Et en aval ? En aval, il y a Bure.

Françaises, Français, chaque matin, au réveil, en allumant notre cafetière et en enclenchant notre grille-pain, nous sollicitons un réacteur nucléaire. Sans broncher, il fournit à notre petit-déjeuner puis à nos autres activités journalières les watts nécessaires.

Et des déchets nucléaires.

De toutes sortes.

Des peu toxiques, pas longtemps.

Des très toxiques, pas longtemps.

Des peu toxiques, très longtemps.

Des très toxiques, très longtemps.

Et là, on parle en centaines de milliers d’années.

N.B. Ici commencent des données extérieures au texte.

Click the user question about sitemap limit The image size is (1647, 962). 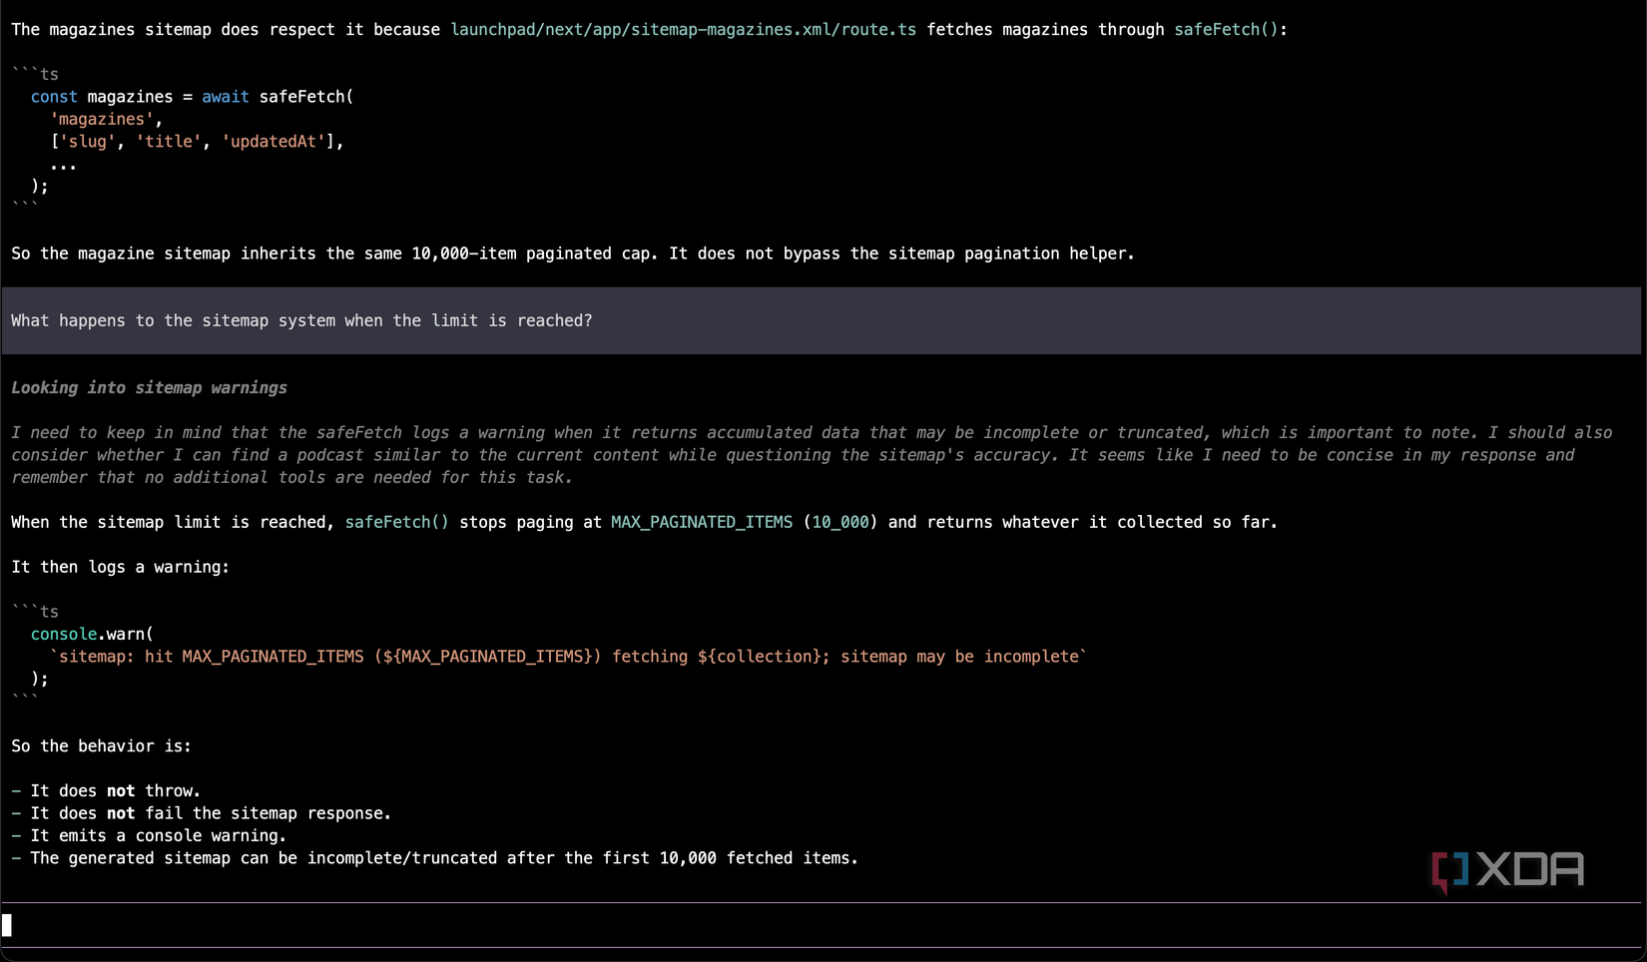coord(301,320)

Ce qui est ennuyeux quand on pense à ces cochonneries, c’est que ça gâte un peu le goût de la tartine grillée. C’est sans doute pour ça que dans sa grande bonté l’État français reste discret sur le sujet : il faut bien que les citoyennes et citoyens, qui sont aussi souvent des travailleuses et des travailleurs, prennent tranquillement un bon petit-déjeuner avant d’aller au turbin. Dans cette optique, il serait déraisonnable de mettre trop de lumière sur Bure.

Et c’est dommage, parce qu’il s’y écrit une histoire intéressante.

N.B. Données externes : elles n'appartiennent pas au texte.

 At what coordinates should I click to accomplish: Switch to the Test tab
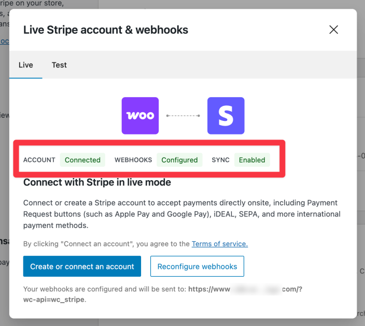click(x=59, y=65)
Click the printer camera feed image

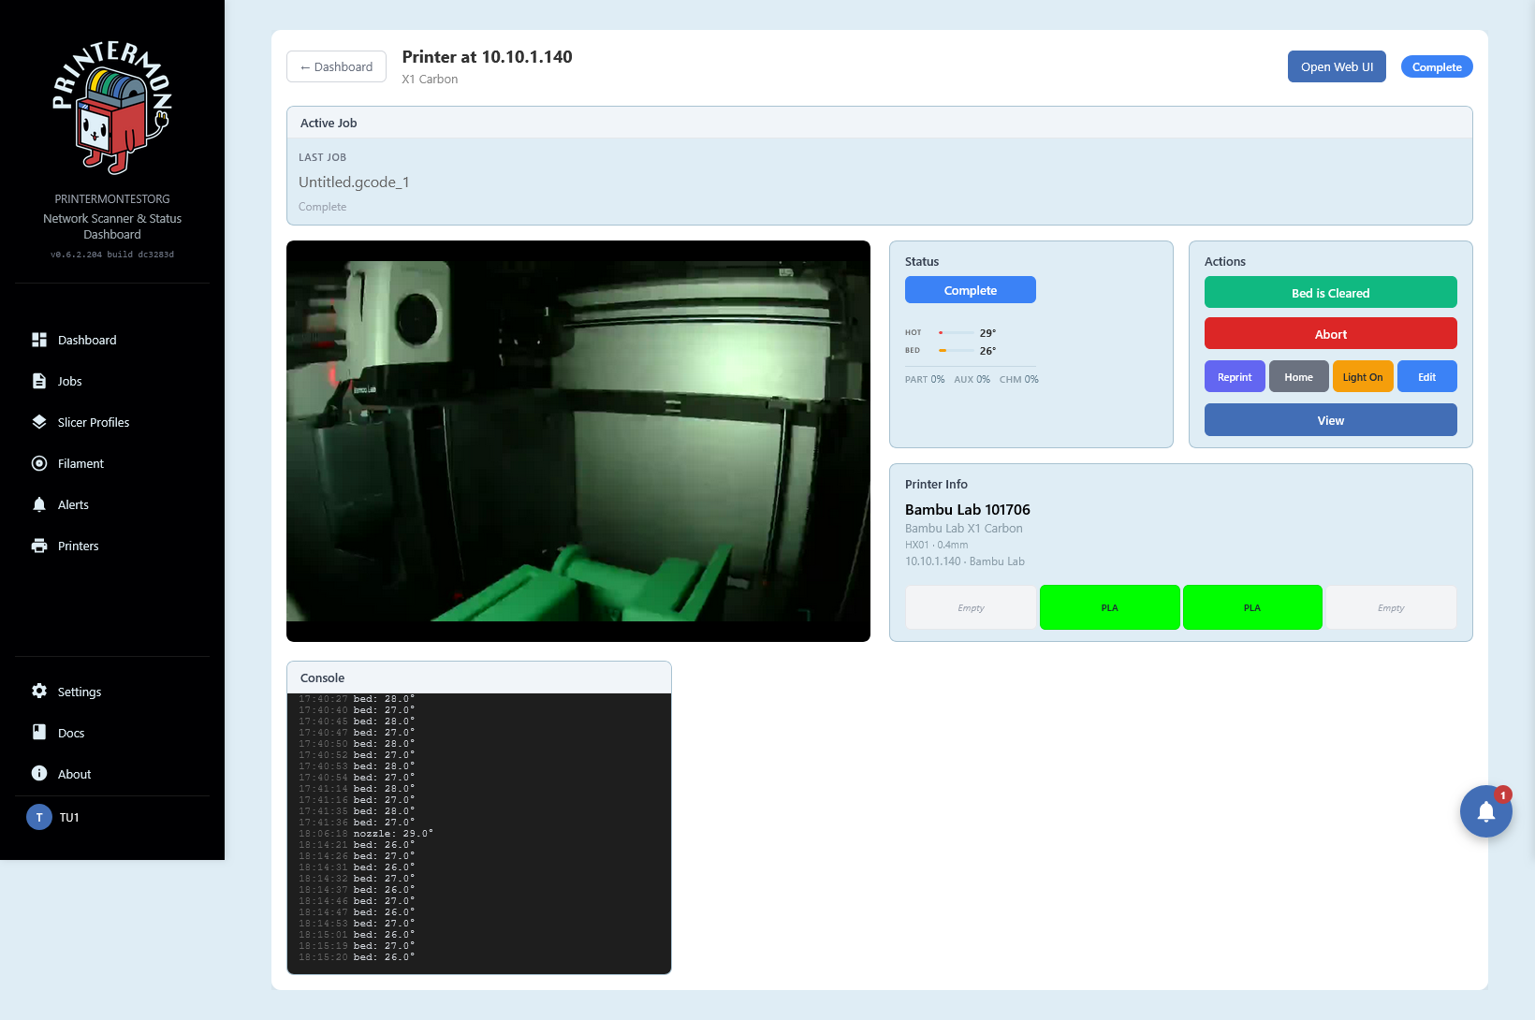pos(577,441)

Bure est un modeste village qui n’a rien demandé, il se situe dans le département de la Meuse. C’est là-bas que tous ces redoutables excréments radieux seront peut-être envoyés.

Générés par nos cafetières, nos grille-pain matinaux et le reste, ils s’accumulent depuis des décennies, sans qu’on sache quoi en faire. Quelqu’un, d’abord, a suggéré sans rire de les balancer dans l’océan. Et on l’a fait. Dix-sept mille tonnes de merde radioactive au fond de l’eau, rien que pour la France. Il s’est avéré que c’était une idée pratique et économique, mais des gens ont un peu râlé. Alors on a cherché autre chose. Et pendant ce temps-là, chaque matin, les Françaises et les Français s’obstinaient à prendre leur petit-déjeuner. Les réacteurs tournaient. Les milliers de mètres cubes de déchets s’entassaient.

Ils s’entassaient près des centrales.

Ils s’entassaient dans des piscines immenses qui tâchaient de les refroidir.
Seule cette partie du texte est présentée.